**Text extract:**

Jenny Erpenbeck’s The End of Days, translated by Susan Bernofsky, has variously been described as brutal, haunting, and dreamlike, unvarnished and the work of a miniaturist. It’s all that and more. And it’s a very fitting first German winner of the Independent Foreign Fiction Prize: author and translator will share the £10,000 award.
This is a very German, very now, book, taking the long view of the history of memory in the 20th century through the lives of one woman. It spans the whole 20th century, from a Galician sheltl to a post-wall Berlin old-people’s home: “ the heroine meets death several times but declines to shake his hand.” (Boyd Tonkin’s fascinating essay) She works as a translator in 1930s Moscow: “”Where was a poem while it was being translated from one language to another?” she wonders during these lonely expeditions into “this no-man’s-land of words.”

**Written problem a:**
Answer these questions about the piece on The End of Days:
(i) Who translated the novel?
(ii) How large is the prize award, and who will share it?
(iii) In which city and decade does the heroine work as a translator?

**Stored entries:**
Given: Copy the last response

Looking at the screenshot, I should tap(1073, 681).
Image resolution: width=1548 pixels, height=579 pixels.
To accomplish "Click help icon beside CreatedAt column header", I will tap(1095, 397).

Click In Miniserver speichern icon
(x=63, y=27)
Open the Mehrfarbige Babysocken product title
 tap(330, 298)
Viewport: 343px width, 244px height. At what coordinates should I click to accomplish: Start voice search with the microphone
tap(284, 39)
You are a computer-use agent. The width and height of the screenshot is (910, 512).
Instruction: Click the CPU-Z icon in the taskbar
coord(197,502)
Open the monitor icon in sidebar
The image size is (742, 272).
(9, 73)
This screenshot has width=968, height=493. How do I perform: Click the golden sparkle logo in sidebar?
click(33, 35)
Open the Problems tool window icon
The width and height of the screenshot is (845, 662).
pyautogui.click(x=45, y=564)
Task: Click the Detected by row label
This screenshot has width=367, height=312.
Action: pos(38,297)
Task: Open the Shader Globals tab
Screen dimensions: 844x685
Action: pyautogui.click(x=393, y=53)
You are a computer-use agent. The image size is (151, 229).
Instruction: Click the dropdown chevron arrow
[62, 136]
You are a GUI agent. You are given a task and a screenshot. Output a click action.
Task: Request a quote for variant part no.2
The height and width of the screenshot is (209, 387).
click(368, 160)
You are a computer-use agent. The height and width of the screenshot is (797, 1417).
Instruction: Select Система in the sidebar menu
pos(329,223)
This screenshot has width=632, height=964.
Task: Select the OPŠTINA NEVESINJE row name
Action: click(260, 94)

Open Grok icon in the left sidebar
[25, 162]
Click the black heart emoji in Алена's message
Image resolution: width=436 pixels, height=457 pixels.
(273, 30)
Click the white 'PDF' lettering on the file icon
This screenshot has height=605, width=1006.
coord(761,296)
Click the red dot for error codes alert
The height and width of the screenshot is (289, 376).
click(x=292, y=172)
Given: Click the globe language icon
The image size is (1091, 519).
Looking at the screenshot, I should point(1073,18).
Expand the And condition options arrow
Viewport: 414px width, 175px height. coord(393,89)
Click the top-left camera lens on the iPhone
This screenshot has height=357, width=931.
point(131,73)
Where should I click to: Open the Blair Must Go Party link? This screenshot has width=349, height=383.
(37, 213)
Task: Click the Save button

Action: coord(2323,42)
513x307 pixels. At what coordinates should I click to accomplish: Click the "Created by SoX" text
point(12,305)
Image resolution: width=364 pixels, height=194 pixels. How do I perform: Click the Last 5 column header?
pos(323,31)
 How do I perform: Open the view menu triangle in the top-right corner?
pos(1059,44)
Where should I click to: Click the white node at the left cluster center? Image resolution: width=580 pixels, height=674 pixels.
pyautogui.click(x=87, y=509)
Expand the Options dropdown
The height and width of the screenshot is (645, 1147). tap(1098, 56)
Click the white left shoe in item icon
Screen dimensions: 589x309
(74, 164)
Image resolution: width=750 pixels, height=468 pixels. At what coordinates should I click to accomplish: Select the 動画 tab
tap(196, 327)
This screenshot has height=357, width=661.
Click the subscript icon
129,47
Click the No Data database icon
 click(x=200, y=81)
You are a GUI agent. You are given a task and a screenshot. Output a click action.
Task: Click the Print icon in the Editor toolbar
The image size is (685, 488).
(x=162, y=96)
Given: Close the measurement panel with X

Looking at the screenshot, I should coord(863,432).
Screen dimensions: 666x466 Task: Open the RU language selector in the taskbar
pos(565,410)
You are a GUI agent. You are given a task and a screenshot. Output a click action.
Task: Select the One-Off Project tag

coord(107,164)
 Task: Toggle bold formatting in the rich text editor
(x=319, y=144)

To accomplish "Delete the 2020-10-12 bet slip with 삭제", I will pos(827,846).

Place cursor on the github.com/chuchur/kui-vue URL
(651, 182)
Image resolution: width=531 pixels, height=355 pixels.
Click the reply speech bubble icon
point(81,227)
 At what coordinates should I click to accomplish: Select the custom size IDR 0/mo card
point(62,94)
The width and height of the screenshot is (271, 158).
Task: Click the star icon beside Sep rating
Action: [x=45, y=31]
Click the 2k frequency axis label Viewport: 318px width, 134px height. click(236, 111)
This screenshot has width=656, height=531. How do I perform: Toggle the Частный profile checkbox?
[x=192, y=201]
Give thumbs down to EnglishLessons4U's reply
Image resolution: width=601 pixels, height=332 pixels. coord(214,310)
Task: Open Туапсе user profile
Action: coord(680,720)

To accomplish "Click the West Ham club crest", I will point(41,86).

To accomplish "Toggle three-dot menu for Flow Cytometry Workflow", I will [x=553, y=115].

**Written problem b:** Copy out the lines of the records from the line containing "Image resolution: width=1548" through the line containing "click(368, 160)", both included, character for character.

**Written response a:**
(i) Susan Bernofsky.
(ii) £10,000, shared by the author and the translator.
(iii) Moscow, in the 1930s.

**Written response b:**
Image resolution: width=1548 pixels, height=579 pixels.
To accomplish "Click help icon beside CreatedAt column header", I will tap(1095, 397).

Click In Miniserver speichern icon
(x=63, y=27)
Open the Mehrfarbige Babysocken product title
 tap(330, 298)
Viewport: 343px width, 244px height. At what coordinates should I click to accomplish: Start voice search with the microphone
tap(284, 39)
You are a computer-use agent. The width and height of the screenshot is (910, 512).
Instruction: Click the CPU-Z icon in the taskbar
coord(197,502)
Open the monitor icon in sidebar
The image size is (742, 272).
(9, 73)
This screenshot has width=968, height=493. How do I perform: Click the golden sparkle logo in sidebar?
click(33, 35)
Open the Problems tool window icon
The width and height of the screenshot is (845, 662).
pyautogui.click(x=45, y=564)
Task: Click the Detected by row label
This screenshot has width=367, height=312.
Action: pos(38,297)
Task: Open the Shader Globals tab
Screen dimensions: 844x685
Action: pyautogui.click(x=393, y=53)
You are a computer-use agent. The image size is (151, 229).
Instruction: Click the dropdown chevron arrow
[62, 136]
You are a GUI agent. You are given a task and a screenshot. Output a click action.
Task: Request a quote for variant part no.2
The height and width of the screenshot is (209, 387).
click(368, 160)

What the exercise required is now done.